** Opening Record set block **

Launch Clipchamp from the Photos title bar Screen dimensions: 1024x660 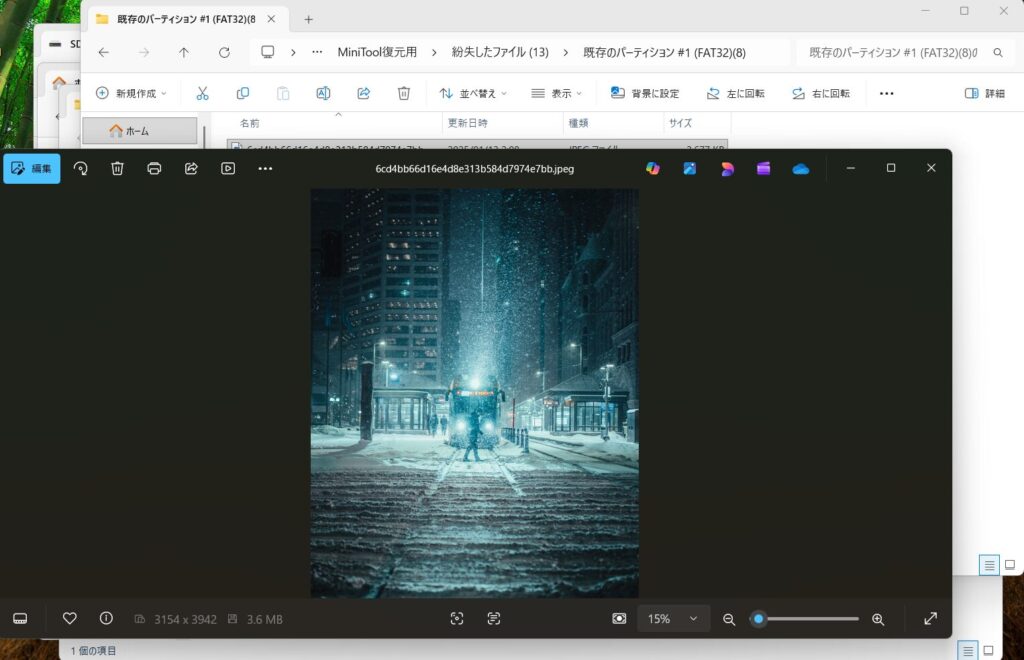coord(763,169)
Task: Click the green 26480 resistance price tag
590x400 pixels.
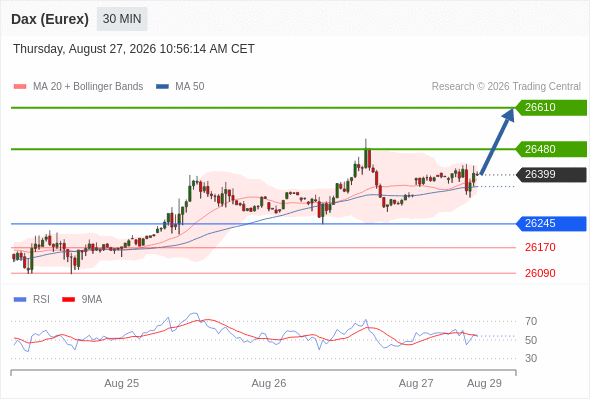Action: [x=551, y=149]
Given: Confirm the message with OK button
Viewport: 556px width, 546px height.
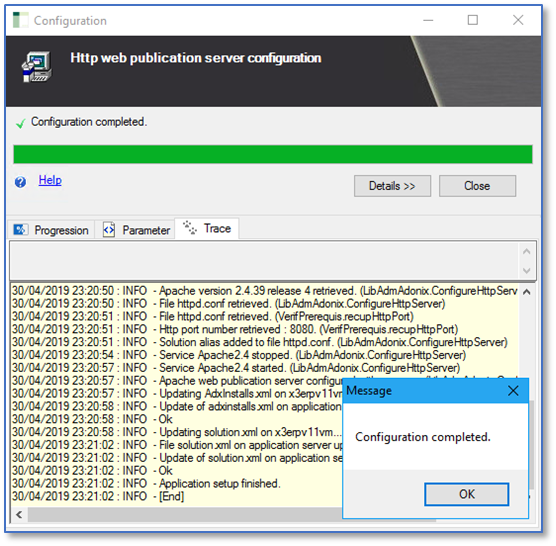Looking at the screenshot, I should pyautogui.click(x=466, y=494).
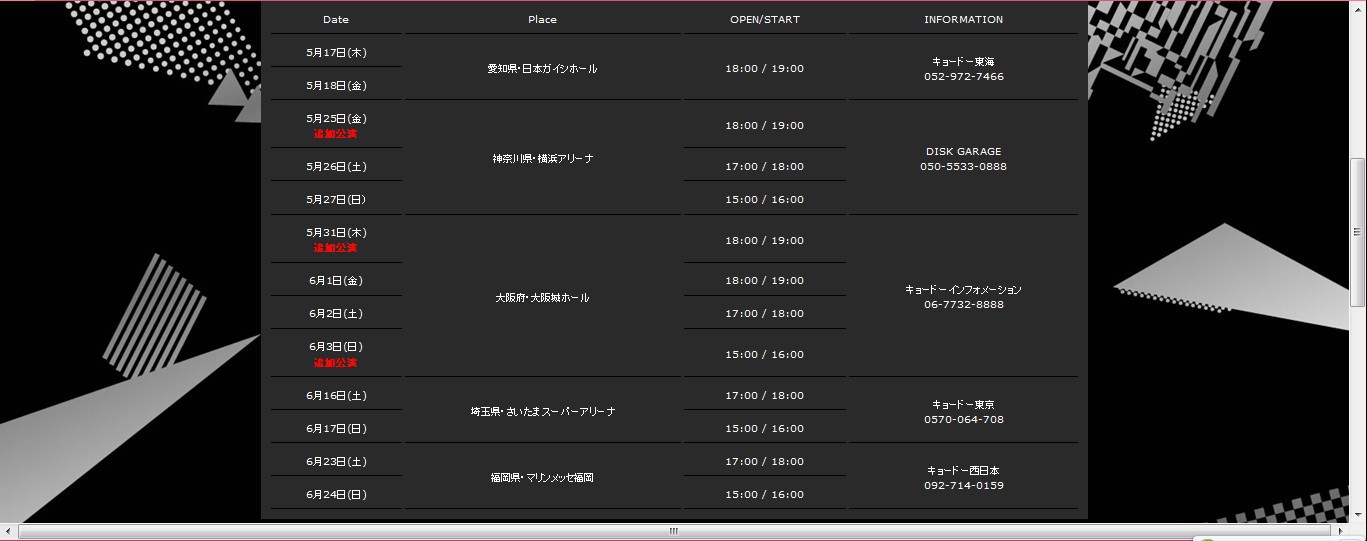Screen dimensions: 1367x541
Task: Select the Date column header
Action: (336, 20)
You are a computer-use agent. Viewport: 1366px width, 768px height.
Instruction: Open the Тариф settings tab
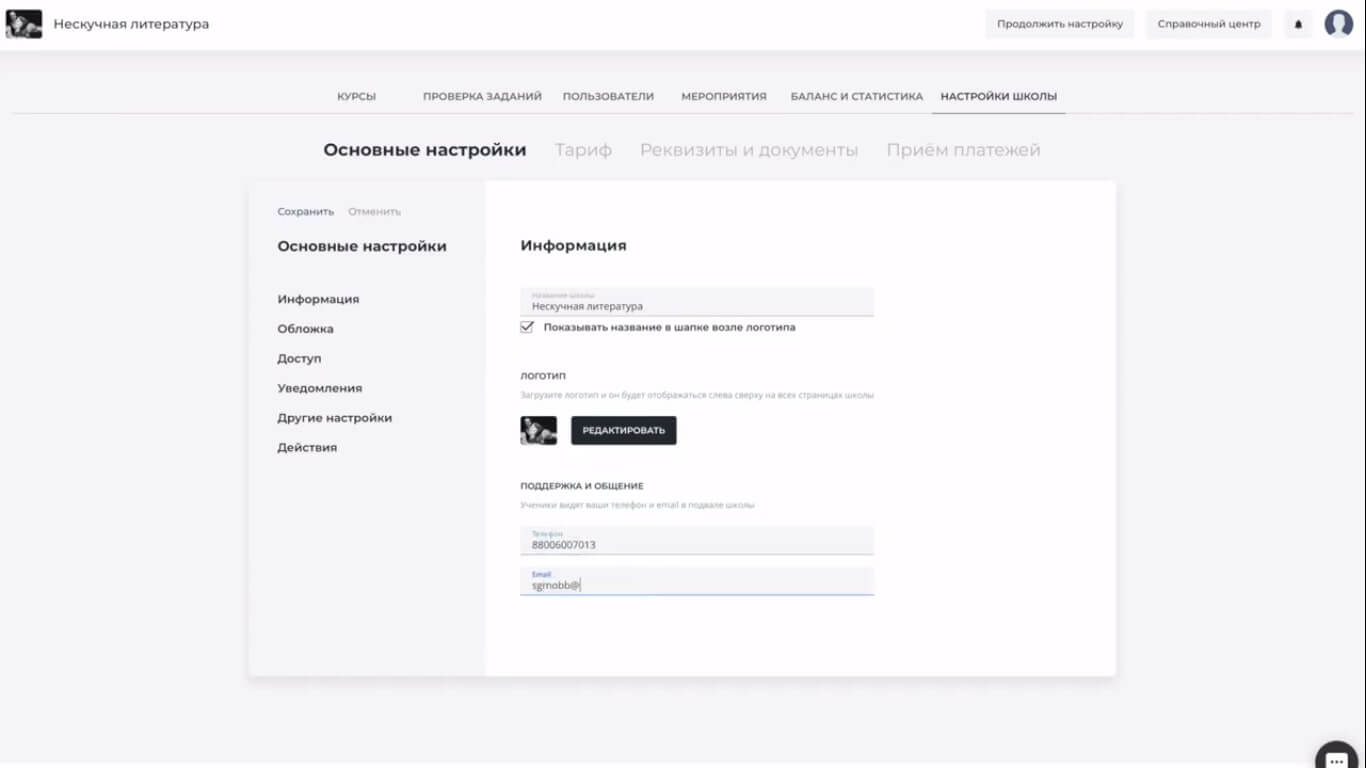[x=583, y=149]
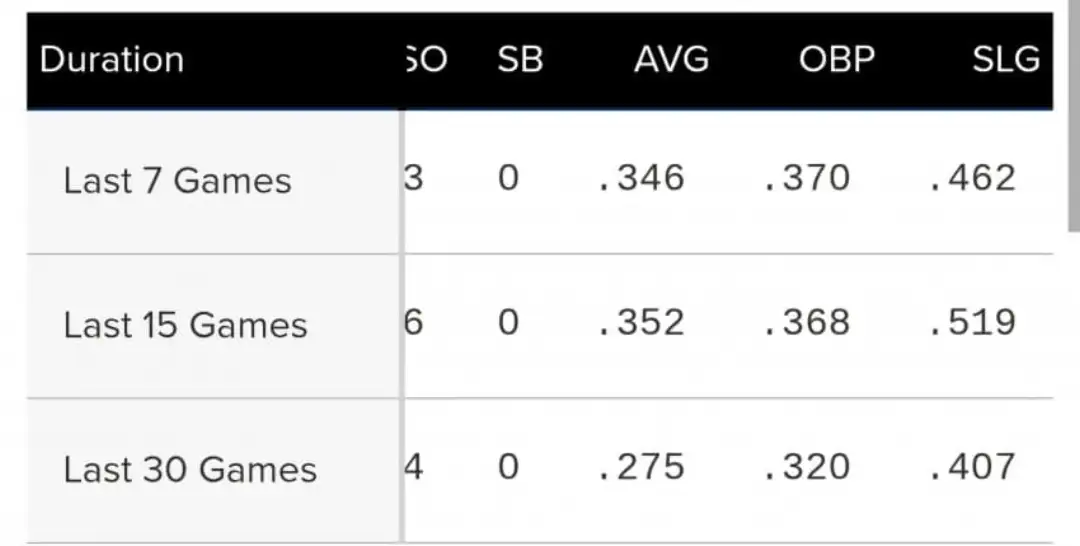
Task: Click the .407 SLG value
Action: (x=971, y=466)
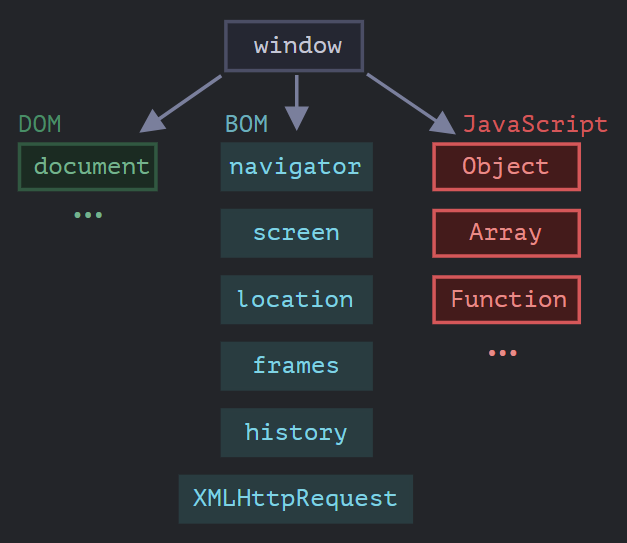Expand the red ellipsis under Function
The height and width of the screenshot is (543, 627).
point(502,353)
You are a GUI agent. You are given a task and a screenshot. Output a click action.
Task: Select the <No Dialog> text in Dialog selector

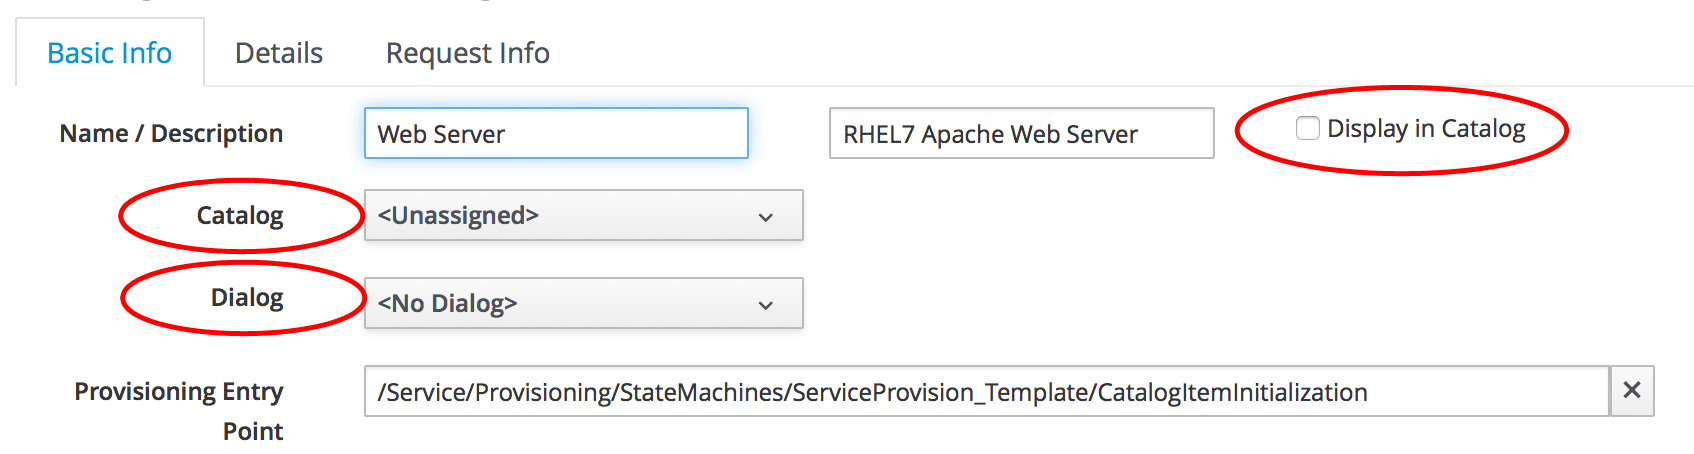pyautogui.click(x=447, y=304)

** Closing Record set block **

*Task description:* All lines in the listing above that contain "agent" should be shown.

*Answer to this exercise:*
You are a computer-use agent. Viewport: 1366px width, 768px height.
You are a GUI agent. You are given a task and a screenshot. Output a click action.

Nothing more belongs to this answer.